The big chains are all gone and the small Mom and Pop shops and segmented Indie start up stores have taken their place. This is a mere ghost reflection of what sales figures were less than twenty years ago.
Record buying was a part of almost everybody’s life whether it was Mom and Dad buying Herb Alpert & The Tijuana Brass’ Whipped Cream and Other Delights or some stoner blasting an 8-track of Black Sabbath Vol. 4 from a 1969 Chevelle SS with a 396 and tuck and roll interior.
Everybody was building their collection, a physical collection that was where friends and party goers gravitated.
Songs and records were a framed reference for friends, loved ones and events that transpired through the time space continuum. It was not background fodder or best of song lists in Pandora or Spotify.
There were jobs involved in the music business; everything from retail clerks to buyers, distributors, manufacturers, advertising and so forth.
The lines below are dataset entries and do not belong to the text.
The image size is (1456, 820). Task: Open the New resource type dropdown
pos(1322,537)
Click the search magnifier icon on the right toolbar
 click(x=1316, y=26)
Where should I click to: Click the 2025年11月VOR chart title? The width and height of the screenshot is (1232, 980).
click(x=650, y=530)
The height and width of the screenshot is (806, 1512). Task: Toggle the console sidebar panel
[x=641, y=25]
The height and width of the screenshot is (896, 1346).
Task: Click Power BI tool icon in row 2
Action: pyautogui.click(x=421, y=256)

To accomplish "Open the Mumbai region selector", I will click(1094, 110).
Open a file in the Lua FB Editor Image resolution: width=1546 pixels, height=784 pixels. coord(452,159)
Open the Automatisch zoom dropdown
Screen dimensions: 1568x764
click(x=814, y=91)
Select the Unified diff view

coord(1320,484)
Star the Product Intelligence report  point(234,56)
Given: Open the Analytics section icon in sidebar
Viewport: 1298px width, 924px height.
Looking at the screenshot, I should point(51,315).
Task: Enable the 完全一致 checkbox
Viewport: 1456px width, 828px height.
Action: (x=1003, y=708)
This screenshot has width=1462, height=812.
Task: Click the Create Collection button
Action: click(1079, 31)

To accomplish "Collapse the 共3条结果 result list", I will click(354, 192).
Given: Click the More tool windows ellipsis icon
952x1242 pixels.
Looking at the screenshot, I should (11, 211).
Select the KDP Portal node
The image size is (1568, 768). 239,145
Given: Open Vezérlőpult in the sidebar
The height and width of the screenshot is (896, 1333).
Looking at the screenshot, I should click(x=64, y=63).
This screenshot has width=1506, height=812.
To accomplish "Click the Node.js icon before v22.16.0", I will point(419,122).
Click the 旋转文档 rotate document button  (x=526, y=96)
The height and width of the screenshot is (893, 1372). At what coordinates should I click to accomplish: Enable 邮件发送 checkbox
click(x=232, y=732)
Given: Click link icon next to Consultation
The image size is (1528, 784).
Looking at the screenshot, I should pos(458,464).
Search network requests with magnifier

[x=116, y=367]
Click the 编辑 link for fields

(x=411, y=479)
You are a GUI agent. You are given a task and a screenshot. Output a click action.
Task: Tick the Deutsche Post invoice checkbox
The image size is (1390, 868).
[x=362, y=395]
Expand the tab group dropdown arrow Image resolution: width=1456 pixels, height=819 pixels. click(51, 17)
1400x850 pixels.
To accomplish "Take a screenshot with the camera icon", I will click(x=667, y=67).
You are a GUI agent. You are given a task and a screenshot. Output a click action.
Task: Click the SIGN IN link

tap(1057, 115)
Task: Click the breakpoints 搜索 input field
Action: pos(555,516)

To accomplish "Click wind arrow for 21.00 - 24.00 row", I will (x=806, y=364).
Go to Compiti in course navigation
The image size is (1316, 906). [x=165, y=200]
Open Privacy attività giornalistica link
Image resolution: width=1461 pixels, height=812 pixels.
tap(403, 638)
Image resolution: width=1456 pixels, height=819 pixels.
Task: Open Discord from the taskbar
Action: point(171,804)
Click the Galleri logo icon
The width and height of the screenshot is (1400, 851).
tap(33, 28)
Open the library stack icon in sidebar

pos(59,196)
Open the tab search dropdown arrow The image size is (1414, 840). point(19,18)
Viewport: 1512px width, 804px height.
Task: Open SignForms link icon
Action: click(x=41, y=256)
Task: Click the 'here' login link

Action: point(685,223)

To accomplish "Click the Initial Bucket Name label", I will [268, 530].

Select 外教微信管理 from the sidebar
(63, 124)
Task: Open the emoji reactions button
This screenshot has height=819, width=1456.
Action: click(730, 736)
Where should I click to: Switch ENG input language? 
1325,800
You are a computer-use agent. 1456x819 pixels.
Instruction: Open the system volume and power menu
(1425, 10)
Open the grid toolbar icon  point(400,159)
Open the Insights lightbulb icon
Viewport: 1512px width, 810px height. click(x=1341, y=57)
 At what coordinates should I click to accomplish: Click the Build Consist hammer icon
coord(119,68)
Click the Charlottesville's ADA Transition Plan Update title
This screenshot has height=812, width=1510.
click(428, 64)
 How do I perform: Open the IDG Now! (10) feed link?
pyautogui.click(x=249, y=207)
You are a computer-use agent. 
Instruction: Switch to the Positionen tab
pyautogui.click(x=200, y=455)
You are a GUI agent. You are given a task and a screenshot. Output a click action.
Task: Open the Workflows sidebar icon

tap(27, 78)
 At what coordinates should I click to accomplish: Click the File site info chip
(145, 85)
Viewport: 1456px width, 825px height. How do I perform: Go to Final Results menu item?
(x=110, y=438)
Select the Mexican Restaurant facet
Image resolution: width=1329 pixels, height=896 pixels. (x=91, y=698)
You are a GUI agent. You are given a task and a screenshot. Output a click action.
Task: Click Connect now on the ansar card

There are thousands upon thousands of jobs that are gone.
The one bright spot in the documentary was how Tower Records founder, Russ Solomon pushed to get a store open in Japan after a couple of investors came forward. He was met with a lot of resistance but pushed forward and in 1980 opened in Sapporo, Japan. As the business de-construction Managers came in, Tower Records was forced to sell off the Japanese division. Tower Records Japan exists to this day with 85 locations.
The implosion of the music business story begins to show a real personal toll as the story of Tower Records is told from the very beginning to the aftermath by Russ Solomon and the key players, some of whom breakdown telling the story of the final days of the once renowned Retail Giant.